What main issue do you address or problem do you seek to solve in your work? One of the issues I am working on is uncertainty estimation and out-of-distribution detection, which is a critical component of building open-world AI systems. The problem is important because the classic closed-world assumption, i.e., both the training and test data are drawn from the same distribution, rarely holds in modern deep learning applications. In contrast, the real world is open and full of unknowns. Determining whether inputs are out-of-distribution is an essential building block for safely deploying ML in the open world, especially for safety-critical applications such as biometric authentication, autonomous driving, and medical diagnosis. 

What’s one thing you hope students who take a class with you will come away with? The enthusiasm for using artificial intelligence to make a positive change in the world and the essential knowledge to achieve that goal. 

What attracted you to UW-Madison? The Computer Sciences Department at UW-Madison is very strong nationwide and has a spectacular set of colleagues in different areas. I am thrilled to communicate and collaborate with them. I had a great interview experience and was quite impressed by the collegial and intellectually stimulating atmosphere in the department. In addition, the newly established School of Computer, Data & Information Sciences (CDIS) is a great ecosystem to be in. It provides a unique opportunity to create collaborative educational and research programs across various disciplines. I am excited to be part of the initiative and advance my career here. Lastly, as a person always attracted to the lake and ocean (as evidenced in places I’ve lived), how could I not fall for the beautiful Lake Mendota and Lake Monona? 

What was your first visit to campus like? My first visit was for the job interview back in March 2019, and it had twists and turns. The night before my interview, I had to evacuate from the South Union (where I stayed) due to a midnight fire alarm. I frankly didn’t think I would make it through the job interview. But thankfully, people here are warm and intellectually stimulating enough to compensate for all of that sleepless night. After the interview, my faculty host kindly showed me around the campus along the shore of Lake Mendota (and it was fun to see ice fishing for the first time). The university is grand looking and reminded me of Cornell in certain ways. It’s almost hard to believe, but I already had a sense of home and was really looking forward to coming back to Madison in the summertime. And now here I am! 

What are you looking forward to doing or experiencing in Madison? There are many things on my bucket list: spend an afternoon reading by the shore, explore the Chazen Museum, bike loop around the lakes, revisit the zoo, and shop at the local farmer’s market (when it reopens).  
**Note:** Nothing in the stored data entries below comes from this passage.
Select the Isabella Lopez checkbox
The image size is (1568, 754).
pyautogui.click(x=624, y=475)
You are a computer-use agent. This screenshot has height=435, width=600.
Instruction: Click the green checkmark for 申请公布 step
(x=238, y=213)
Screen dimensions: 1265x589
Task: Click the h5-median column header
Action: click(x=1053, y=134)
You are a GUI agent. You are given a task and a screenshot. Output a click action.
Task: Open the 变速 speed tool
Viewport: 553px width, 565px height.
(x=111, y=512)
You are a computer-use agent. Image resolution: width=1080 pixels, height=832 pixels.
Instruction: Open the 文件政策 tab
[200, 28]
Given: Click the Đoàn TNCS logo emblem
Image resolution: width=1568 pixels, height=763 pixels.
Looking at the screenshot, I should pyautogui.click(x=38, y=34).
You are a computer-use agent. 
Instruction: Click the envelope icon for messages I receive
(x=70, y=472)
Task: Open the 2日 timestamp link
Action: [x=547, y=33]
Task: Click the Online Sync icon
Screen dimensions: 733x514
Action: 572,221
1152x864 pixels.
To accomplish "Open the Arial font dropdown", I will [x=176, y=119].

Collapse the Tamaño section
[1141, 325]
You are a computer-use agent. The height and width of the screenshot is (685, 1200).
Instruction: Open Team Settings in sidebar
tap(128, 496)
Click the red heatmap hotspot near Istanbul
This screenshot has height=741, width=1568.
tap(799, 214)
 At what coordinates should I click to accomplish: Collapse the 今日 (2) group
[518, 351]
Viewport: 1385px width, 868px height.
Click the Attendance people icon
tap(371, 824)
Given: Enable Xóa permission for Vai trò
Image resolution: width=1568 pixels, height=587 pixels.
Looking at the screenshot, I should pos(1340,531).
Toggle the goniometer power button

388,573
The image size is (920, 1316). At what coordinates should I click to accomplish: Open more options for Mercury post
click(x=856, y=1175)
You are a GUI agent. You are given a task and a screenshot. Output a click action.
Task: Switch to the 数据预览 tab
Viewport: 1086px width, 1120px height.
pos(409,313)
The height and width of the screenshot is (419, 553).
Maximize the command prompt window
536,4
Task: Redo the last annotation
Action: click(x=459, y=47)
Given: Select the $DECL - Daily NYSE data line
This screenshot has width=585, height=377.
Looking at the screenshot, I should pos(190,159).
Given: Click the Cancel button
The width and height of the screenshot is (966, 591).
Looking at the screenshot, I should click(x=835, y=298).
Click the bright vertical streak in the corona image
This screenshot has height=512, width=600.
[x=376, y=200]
Do you feel your work relates in any way to the Wisconsin Idea? Artificial intelligence has been transforming our daily lives in unprecedented ways, especially with the new scientific advancements. Enabling trustworthy open-world machine learning helps keep a beneficial impact on society. The research can lead to positive effects for people all over the world, like saving thousands of lives from auto accidents and helping every doctor diagnose and treat diseases earlier. I think this effort is very much in line with the Wisconsin Idea.

Hobbies/other interests: Outside work, I enjoy photography, traveling and watching stand-up comedy.